(JOB):
In the part of the listing that begins with the line containing "Given: Click the trash icon in photo editor" and ends with the line containing "1232x585 pixels.", swap "photo editor" for "image editor" and write those lines out again with nothing else altered.
BEGIN SUPPLIED INFORMATION
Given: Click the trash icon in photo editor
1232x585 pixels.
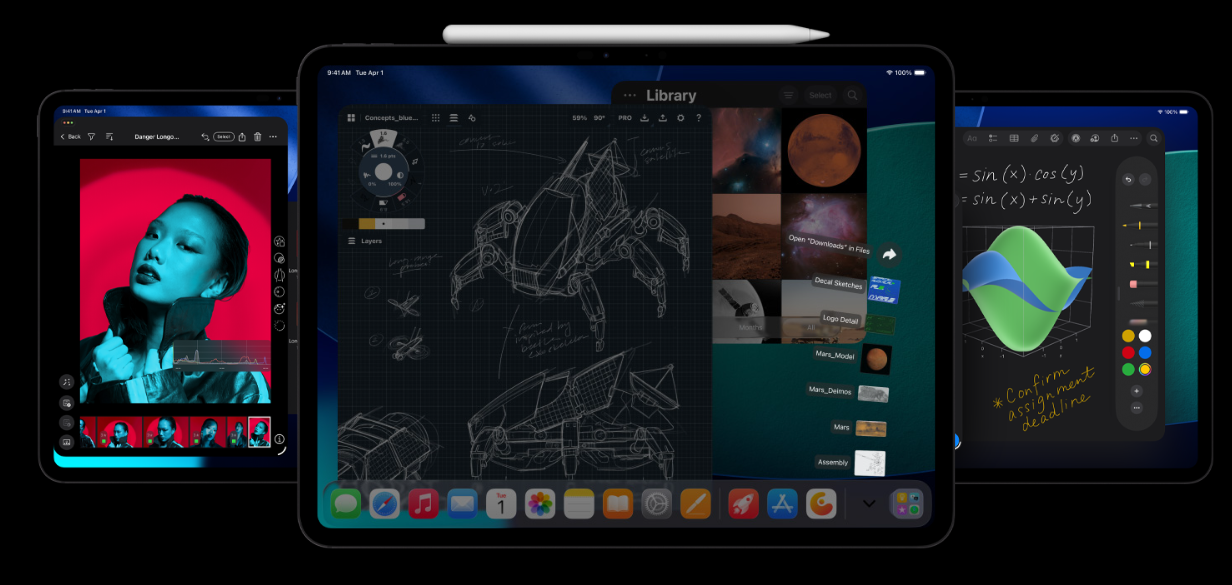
END SUPPLIED INFORMATION
BEGIN SUPPLIED INFORMATION
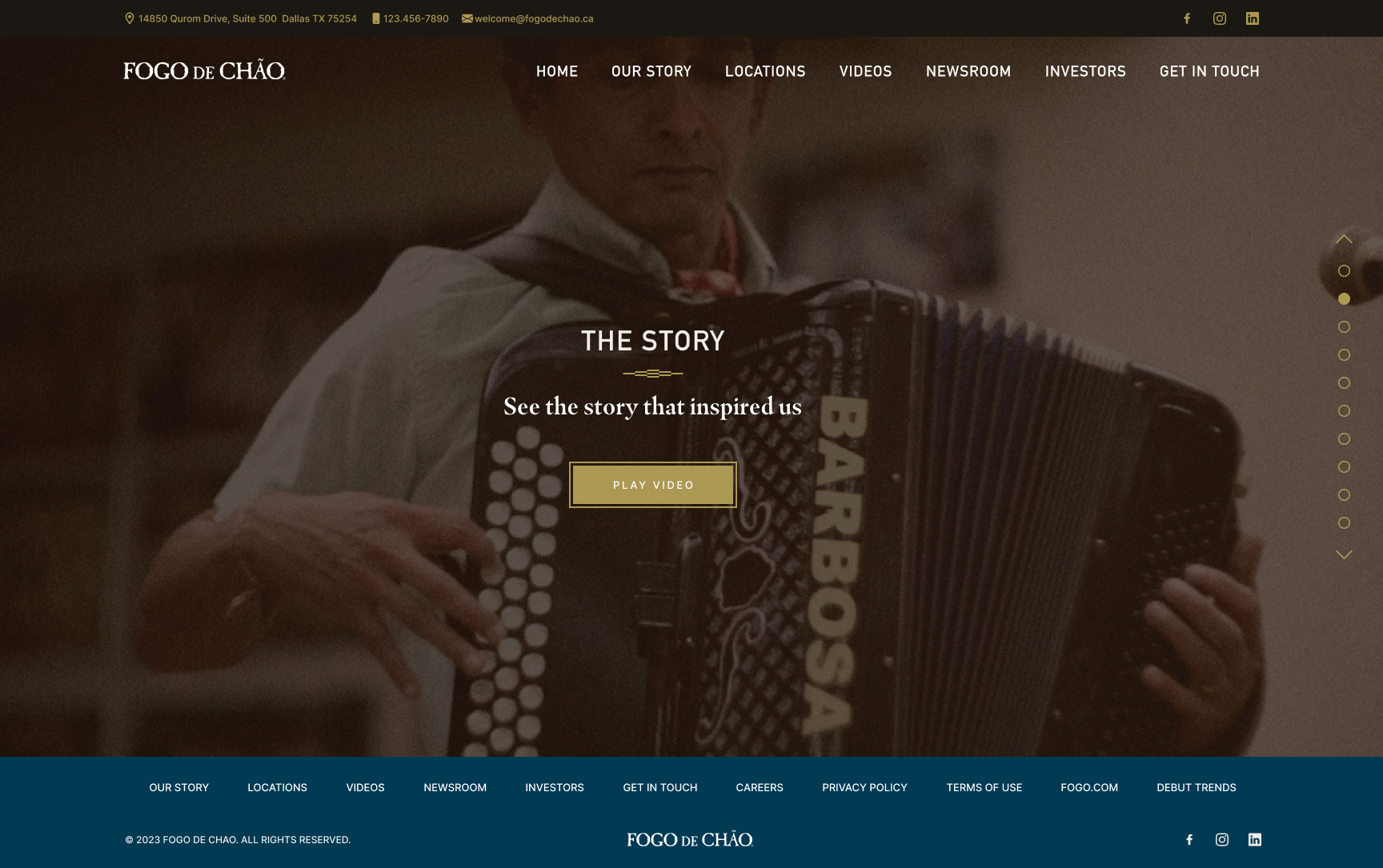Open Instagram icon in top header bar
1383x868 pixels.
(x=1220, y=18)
END SUPPLIED INFORMATION
(RESULT BELOW):
Given: Click the trash icon in image editor
1232x585 pixels.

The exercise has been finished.